◆ Material supplied:
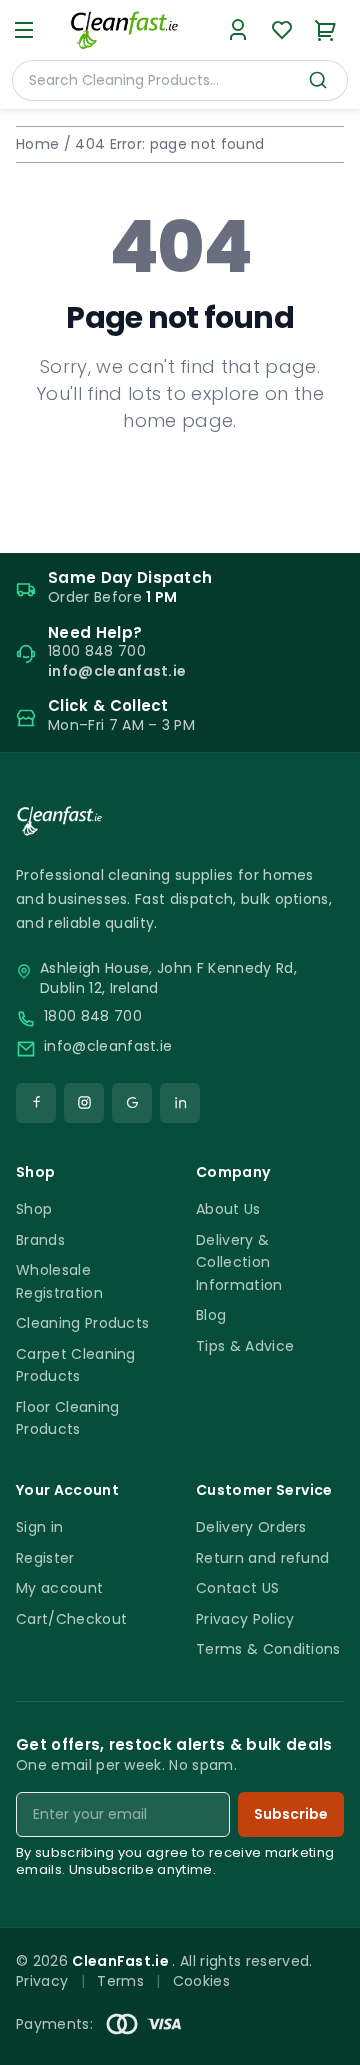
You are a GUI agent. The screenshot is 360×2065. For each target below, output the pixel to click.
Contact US (237, 1588)
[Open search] (318, 80)
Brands (40, 1240)
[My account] (238, 30)
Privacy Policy (245, 1619)
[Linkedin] (180, 1103)
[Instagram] (84, 1103)
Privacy (42, 1981)
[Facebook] (36, 1103)
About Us (228, 1209)
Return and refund (262, 1558)
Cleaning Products (82, 1323)
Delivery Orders (251, 1527)
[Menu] (24, 30)
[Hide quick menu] (337, 1994)
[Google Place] (132, 1103)
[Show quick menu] (319, 2040)
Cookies (201, 1981)
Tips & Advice (245, 1346)
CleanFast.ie (122, 1961)
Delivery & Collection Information (239, 1262)
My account (59, 1588)
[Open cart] (326, 30)
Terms (120, 1981)
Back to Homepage (179, 485)
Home (37, 144)
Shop (34, 1209)
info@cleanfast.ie (108, 1046)
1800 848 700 (93, 1016)
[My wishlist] (282, 30)
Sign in (39, 1527)
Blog (211, 1315)
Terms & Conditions (268, 1649)
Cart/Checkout (71, 1619)
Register (45, 1558)
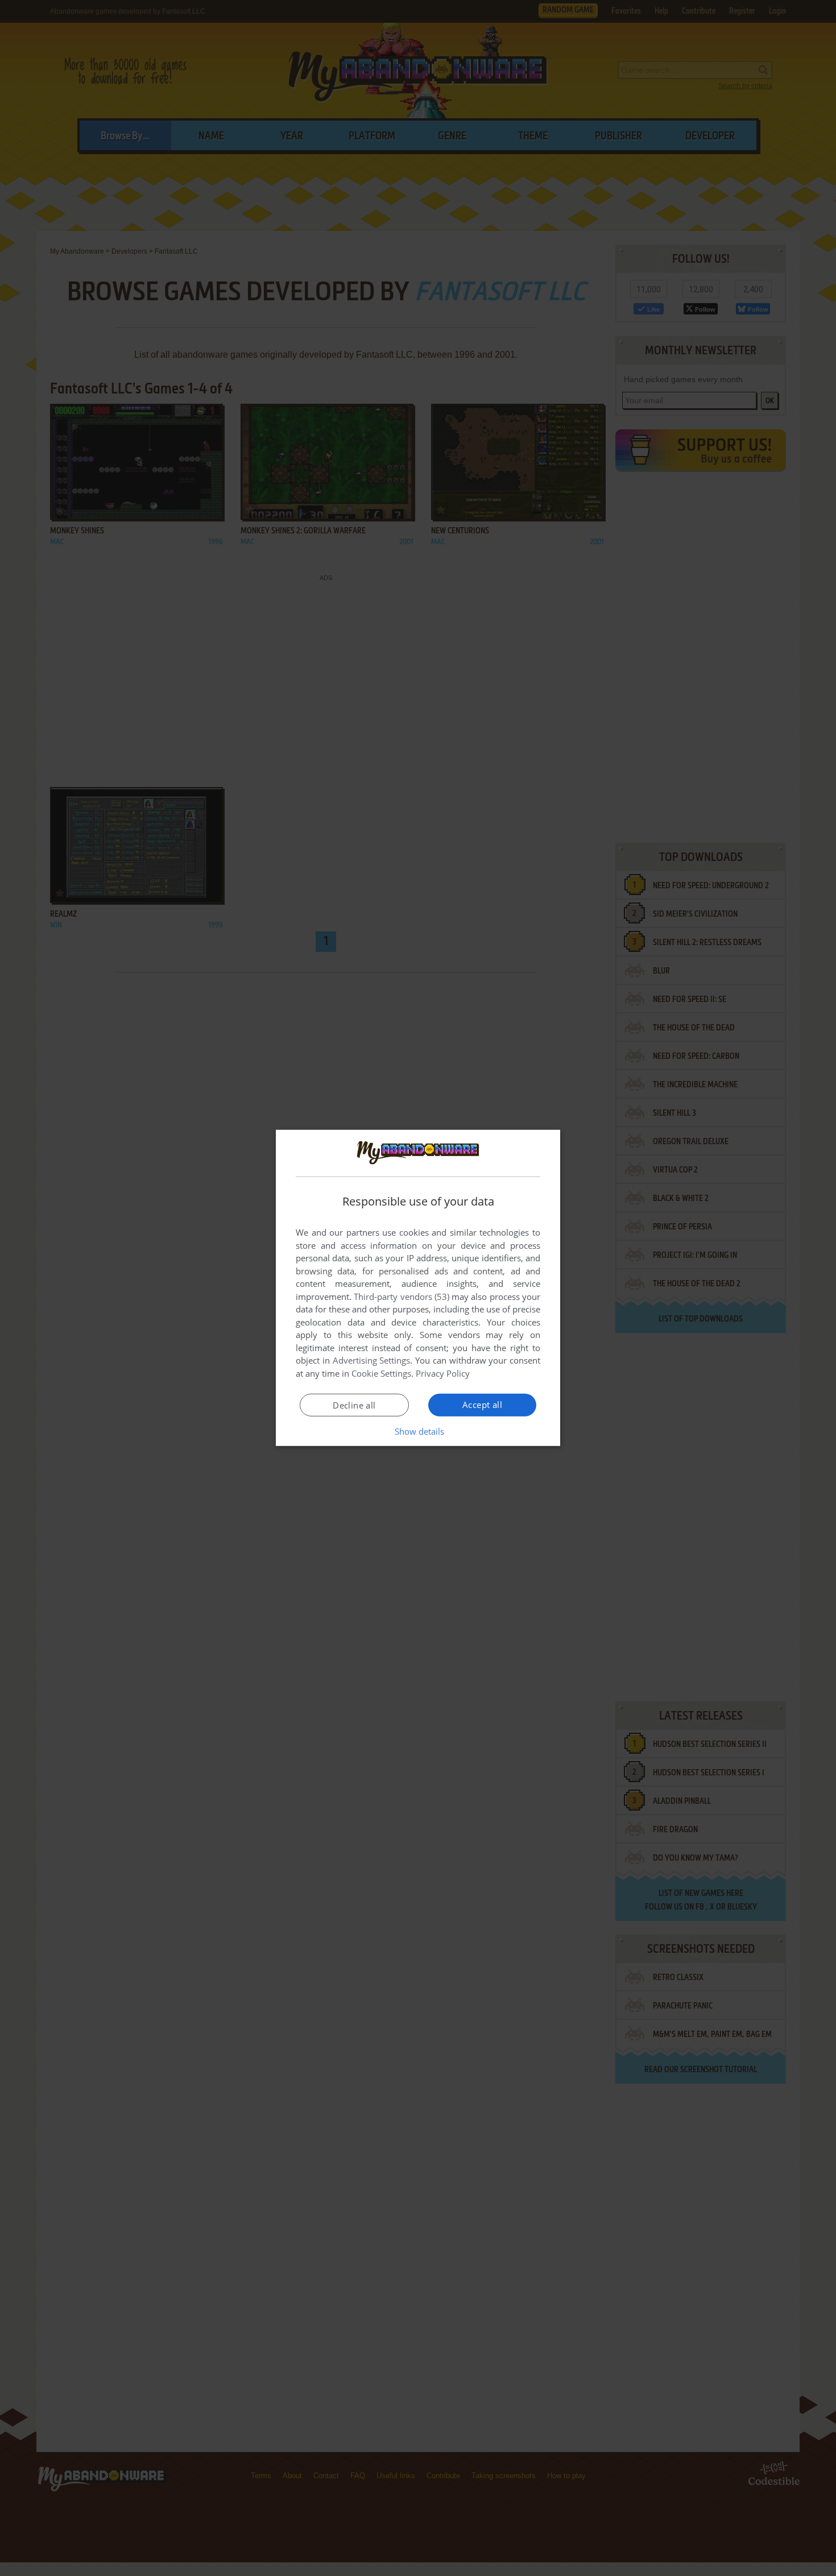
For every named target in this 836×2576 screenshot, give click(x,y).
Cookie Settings (381, 1373)
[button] (418, 1431)
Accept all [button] (482, 1404)
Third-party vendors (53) (401, 1296)
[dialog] (418, 1288)
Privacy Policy (443, 1373)
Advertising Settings (372, 1360)
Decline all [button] (354, 1405)
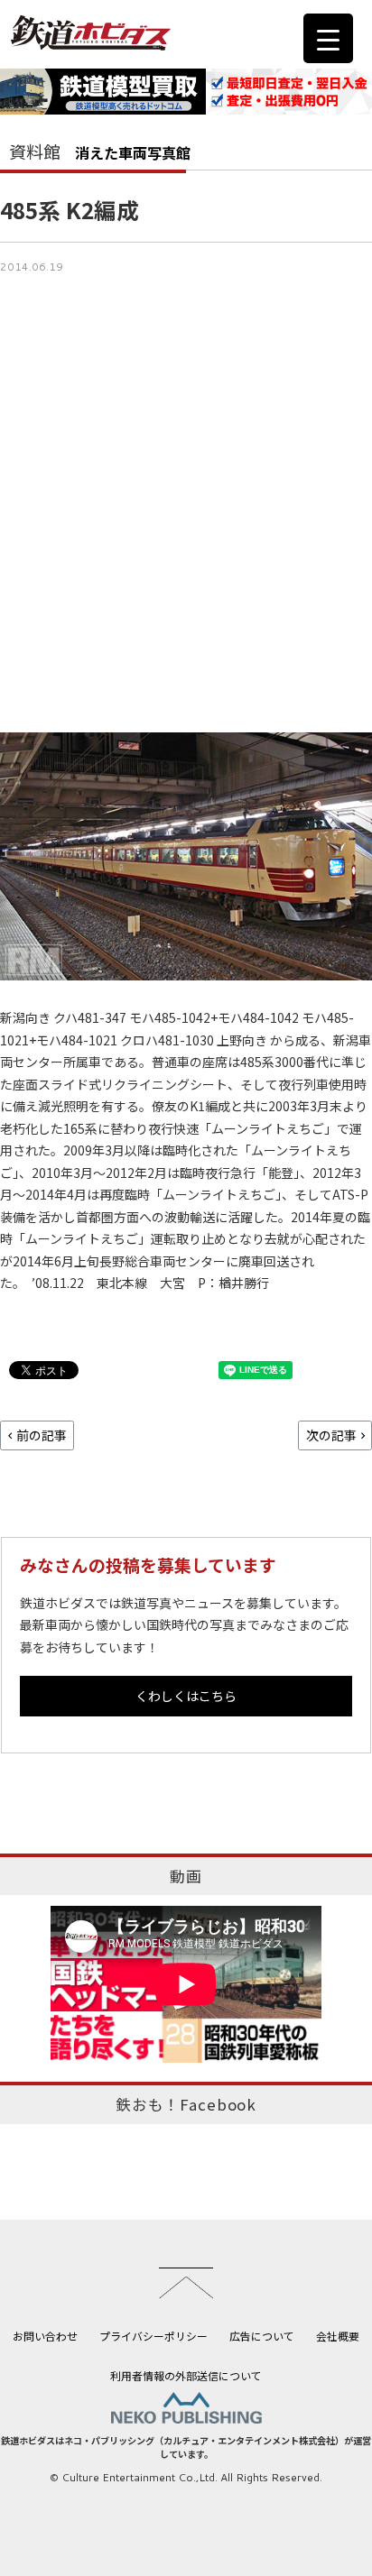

◆ Work to complete: The records need to be restated word for word, minus any images.

◆ Your solution:
You are a GUI agent. The screenshot is 360×2065. For each target below, output the pixel to click.
Contact US (237, 1588)
[Open search] (318, 80)
Brands (40, 1240)
[My account] (238, 30)
Privacy Policy (245, 1619)
[Linkedin] (180, 1103)
[Instagram] (84, 1103)
Privacy (42, 1981)
[Facebook] (36, 1103)
About Us (228, 1209)
Return and refund (262, 1558)
Cleaning Products (82, 1323)
Delivery Orders (251, 1527)
[Menu] (24, 30)
[Hide quick menu] (337, 1994)
[Google Place] (132, 1103)
[Show quick menu] (319, 2040)
Cookies (201, 1981)
Tips & Advice (245, 1346)
CleanFast.ie (122, 1961)
Delivery & Collection Information (239, 1262)
My account (59, 1588)
[Open cart] (326, 30)
Terms (120, 1981)
Back to Homepage (179, 485)
Home (37, 144)
Shop (34, 1209)
info@cleanfast.ie (108, 1046)
1800 848 700 (93, 1016)
[My wishlist] (282, 30)
Sign in (39, 1527)
Blog (211, 1315)
Terms & Conditions (268, 1649)
Cart/Checkout (71, 1619)
Register (45, 1558)
For every named target in this 836×2576 screenshot, give click(x,y).
Cookie Settings (381, 1373)
[button] (418, 1431)
Accept all [button] (482, 1404)
Third-party vendors (53) (401, 1296)
[dialog] (418, 1288)
Privacy Policy (443, 1373)
Advertising Settings (372, 1360)
Decline all [button] (354, 1405)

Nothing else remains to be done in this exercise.